The correct option is A $0.30$

We know that ,
Young's modulus $\left(Y\right)=\frac{\text{longitudinal stress}}{\text{longitudinal strain}}$
$Y=\frac{\left(F/A\right)}{\text{longitudinal strain}\left(\Delta L/L\right)}$
$\Rightarrow$ Longitudinal strain $\frac{\Delta L}{L}=\frac{F}{\frac{\pi }{4}{d}^2\times Y}$
From the data given in the question we can say that,
$\frac{\Delta L}{L}=\frac{20\times {10}^3}{\frac{\pi }{4}\times {10}^2\times {10}^{-6}\times 200\times {10}^9}$
$=1.27\times {10}^{-3}$

To find Poisson's ratio, we have to find the value of lateral strain.
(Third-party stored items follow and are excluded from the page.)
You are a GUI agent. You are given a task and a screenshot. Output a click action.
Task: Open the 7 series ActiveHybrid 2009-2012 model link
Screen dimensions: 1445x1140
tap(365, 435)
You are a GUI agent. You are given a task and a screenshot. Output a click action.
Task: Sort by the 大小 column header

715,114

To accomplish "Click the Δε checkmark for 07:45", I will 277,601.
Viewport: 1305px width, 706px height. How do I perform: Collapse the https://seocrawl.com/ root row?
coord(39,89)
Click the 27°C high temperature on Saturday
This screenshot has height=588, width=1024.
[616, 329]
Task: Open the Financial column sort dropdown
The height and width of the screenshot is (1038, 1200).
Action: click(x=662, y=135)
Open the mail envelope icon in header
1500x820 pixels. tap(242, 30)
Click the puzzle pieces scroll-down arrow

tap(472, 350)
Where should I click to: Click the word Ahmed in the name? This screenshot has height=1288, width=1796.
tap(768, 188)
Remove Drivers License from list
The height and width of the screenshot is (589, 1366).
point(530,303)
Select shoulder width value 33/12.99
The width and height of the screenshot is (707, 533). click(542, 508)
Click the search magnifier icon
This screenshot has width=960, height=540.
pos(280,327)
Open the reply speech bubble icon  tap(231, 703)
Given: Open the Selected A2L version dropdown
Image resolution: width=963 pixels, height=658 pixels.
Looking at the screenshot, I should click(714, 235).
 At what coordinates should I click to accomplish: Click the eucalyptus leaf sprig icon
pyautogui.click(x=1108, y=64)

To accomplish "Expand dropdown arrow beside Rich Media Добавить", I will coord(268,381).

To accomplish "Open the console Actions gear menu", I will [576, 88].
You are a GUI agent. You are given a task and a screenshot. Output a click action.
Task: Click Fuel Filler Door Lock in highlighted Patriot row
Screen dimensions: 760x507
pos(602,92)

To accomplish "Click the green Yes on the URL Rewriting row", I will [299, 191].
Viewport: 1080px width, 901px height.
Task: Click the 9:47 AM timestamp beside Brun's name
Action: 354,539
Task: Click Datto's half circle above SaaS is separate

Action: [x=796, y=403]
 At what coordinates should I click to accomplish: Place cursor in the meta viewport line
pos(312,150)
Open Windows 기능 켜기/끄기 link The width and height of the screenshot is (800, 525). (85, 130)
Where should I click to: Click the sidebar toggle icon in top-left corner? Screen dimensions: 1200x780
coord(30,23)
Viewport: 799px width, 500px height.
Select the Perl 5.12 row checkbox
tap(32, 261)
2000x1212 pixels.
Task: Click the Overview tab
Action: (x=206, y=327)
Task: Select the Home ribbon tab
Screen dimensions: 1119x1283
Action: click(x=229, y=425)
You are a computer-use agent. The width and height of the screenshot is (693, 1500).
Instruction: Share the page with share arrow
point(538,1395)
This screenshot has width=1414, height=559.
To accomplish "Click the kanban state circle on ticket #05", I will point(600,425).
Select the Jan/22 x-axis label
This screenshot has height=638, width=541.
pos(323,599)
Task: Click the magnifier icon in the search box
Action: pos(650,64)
From the definition of lateral strain, we can say that,
Lateral strain $=\frac{\text{change in diameter (}d\text{)}}{\text{original diameter (}D\text{)}}=\frac{3.82\times {10}^{-3}}{10}=3.82\times {10}^{-4}$
Poisson's ratio $\left(\sigma \right)=\frac{\text{lateral strain}}{\text{longitudinal strain}}$
$\therefore \left(\sigma \right)=\frac{3.82\times {10}^{-4}}{1.27\times {10}^{-3}}$
or $\left(\sigma \right)=0.30$
Thus, option (a) is the correct answer.